Pyspark pandas TypeError when try to concatenate two dataframes-CodePudding

I got an below error while I am trying to concatenate two pandas dataframes:


TypeError: cannot concatenate object of type 'list; only ps.Series and ps.DataFrame are valid

At the beginning I thought It was emerged because of one the dataframe that includes list on some column. So I tried to concatenate the two dataframes that does not include list on their columns. But I got the same error. I printed the type of dataframes to be sure. Both of them are pandas.core.frame.DataFrame. Why I got this error even they are not list?

import pyspark.pandas as ps
split_col = split_col.toPandas()
split_col2 = split_col2.toPandas()
dfNew = ps.concat([split_col,split_col2],axis=1,ignore_index=True)
---------------------------------------------------------------------------
TypeError                                 Traceback (most recent call last)
/tmp/ipykernel_1455538/463168233.py in <module>
      2 split_col = split_col.toPandas()
      3 split_col2 = split_col2.toPandas()
----> 4 dfNew = ps.concat([split_col,split_col2],axis=1,ignore_index=True)

/home/anaconda3/envs/virtenv/lib/python3.10/site-packages/pyspark/pandas/namespace.py in concat(objs, axis, join, ignore_index, sort)
   2464     for obj in objs:
   2465         if not isinstance(obj, (Series, DataFrame)):
-> 2466             raise TypeError(
   2467                 "cannot concatenate object of type "
   2468                 "'{name}"

TypeError: cannot concatenate object of type 'list; only ps.Series and ps.DataFrame are valid

type(split_col)
pandas.core.frame.DataFrame
type(split_col2)
pandas.core.frame.DataFrame

I want to concatenate 2 dataframe but I stuck.
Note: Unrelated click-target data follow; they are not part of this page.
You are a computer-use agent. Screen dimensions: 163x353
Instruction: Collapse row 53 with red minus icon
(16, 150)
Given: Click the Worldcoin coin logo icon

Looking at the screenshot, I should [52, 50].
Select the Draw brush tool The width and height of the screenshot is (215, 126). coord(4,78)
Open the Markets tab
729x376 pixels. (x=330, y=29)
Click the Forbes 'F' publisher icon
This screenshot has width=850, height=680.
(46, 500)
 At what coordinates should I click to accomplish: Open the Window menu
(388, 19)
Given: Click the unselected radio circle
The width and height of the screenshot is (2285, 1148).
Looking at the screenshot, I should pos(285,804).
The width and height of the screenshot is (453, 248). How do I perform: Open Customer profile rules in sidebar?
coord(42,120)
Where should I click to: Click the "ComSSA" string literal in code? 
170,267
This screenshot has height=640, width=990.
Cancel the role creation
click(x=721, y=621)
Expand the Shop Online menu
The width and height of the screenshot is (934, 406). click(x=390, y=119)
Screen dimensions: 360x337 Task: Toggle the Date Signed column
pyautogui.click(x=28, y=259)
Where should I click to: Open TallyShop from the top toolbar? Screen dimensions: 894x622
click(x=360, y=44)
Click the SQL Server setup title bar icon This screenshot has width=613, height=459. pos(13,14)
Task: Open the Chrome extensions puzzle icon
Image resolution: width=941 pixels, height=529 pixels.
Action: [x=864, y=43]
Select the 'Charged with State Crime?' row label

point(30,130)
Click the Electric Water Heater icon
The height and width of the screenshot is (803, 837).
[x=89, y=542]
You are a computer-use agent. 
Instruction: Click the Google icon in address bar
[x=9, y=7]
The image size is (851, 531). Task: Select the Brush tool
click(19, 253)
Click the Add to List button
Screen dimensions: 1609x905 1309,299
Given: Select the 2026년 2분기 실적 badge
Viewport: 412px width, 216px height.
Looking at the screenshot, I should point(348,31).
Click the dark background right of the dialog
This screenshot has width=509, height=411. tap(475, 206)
Do you have any suggestion?

CodePudding user response：

You're having this error because you're trying to concatenate two pandas DataFrames using the Pandas API for pyspark.

Instead of converting your pyspark dataframes to pandas dataframes using the toPandas() method, try the following:

split_col = split_col.to_pandas_on_spark()
split_col2 = split_col2.to_pandas_on_spark()